As for Star, well, “A Star is Born” isn’t as flashy, but neither is he.
In honesty, both raised draft questions. Lotulelei was cleared by doctors after an abnormal heart test kept him out of the NFL combine in February. When you’re talking millions, it scares people. There’s no 3-year, 50,000-mile warranty.
Still, the Panthers basically know what they have in Lotulelei: A proven, physical earth-mover, ready to step in at defensive tackle when called. He won’t necessarily be spectacular but his strength is imposing. He can de-cleat blocking backs with a hard stare.
Then there’s Ansah, the freakishly athletic defensive end who didn’t hit the NFL’s radar until, oh, yesterday.

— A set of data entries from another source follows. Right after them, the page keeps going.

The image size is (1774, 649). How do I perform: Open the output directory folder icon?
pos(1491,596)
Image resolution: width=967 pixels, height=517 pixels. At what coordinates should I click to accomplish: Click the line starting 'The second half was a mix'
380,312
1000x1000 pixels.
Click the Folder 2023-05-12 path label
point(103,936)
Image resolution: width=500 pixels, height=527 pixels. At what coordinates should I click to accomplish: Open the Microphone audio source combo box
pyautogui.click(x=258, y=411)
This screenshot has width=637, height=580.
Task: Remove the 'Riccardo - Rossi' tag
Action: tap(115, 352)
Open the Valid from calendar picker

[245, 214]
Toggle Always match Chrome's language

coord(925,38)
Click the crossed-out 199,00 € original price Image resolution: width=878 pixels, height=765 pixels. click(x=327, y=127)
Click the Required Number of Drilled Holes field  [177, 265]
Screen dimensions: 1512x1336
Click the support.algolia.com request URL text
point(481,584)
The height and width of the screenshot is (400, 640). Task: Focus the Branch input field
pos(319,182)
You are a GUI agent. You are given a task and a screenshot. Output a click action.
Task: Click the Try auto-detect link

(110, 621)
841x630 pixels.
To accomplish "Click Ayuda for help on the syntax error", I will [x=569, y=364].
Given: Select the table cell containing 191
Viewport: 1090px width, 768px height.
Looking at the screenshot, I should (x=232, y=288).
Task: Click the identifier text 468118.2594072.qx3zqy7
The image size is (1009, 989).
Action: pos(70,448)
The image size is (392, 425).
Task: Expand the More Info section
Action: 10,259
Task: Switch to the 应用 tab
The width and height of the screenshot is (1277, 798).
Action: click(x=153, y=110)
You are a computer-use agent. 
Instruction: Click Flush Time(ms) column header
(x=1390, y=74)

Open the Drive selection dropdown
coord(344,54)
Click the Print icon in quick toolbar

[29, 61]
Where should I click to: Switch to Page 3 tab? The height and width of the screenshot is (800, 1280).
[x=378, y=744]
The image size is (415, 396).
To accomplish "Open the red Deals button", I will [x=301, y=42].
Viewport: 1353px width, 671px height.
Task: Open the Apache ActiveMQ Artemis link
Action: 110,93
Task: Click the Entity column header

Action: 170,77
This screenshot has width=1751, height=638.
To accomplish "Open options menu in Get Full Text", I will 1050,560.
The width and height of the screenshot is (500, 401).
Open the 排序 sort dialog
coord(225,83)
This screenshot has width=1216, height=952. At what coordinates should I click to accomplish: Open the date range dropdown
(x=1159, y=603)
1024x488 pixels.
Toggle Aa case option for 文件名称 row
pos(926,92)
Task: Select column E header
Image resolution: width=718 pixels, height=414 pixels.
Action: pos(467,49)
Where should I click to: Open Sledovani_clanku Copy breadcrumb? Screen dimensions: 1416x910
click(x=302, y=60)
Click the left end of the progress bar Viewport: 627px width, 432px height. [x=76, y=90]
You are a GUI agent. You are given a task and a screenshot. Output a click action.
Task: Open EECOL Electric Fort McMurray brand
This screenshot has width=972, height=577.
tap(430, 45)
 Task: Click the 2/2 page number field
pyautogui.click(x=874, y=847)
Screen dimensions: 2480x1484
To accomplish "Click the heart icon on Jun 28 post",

It’s amazing how these stories develop. Recruiters scour the country looking for top prospects and what happens? The LDS missionaries find Ansah in Ghana.
With the Church increasing its missionary presence, who knows how many more Ziggys will be found? (Answer: None this decade.)
Meanwhile, as great as Ansah’s speed is on the edge, he knows almost nothing about football. He couldn’t. He’s only been around it three years and has started just nine games.
That’s barely enough time to break a sweat, and certainly not enough time to be fully ready for the NFL.
When he first arrived at BYU, Ansah didn’t know about first downs, how to put on shoulder pads or the difference between the AFC and NFC.
He may yet turn to an official and demand a red card be assessed.
Still, the Lions took the risk, based on potential for greatness. They bought a race car that has barely been tested. His name was announced on Thursday by Hall of Fame running back Barry Sanders. Here’s guessing that as far as Ansah knew, it was Joe Namath — who also took the podium on draft night.
I figure the NFL is a brutal place to learn on the fly. Thus, I would have chosen Lotulelei ahead of Ansah.
Ansah’s potential is great. I’d just be worried that somewhere along the line he would pick up the nickname “Wrong Way” Ansah.”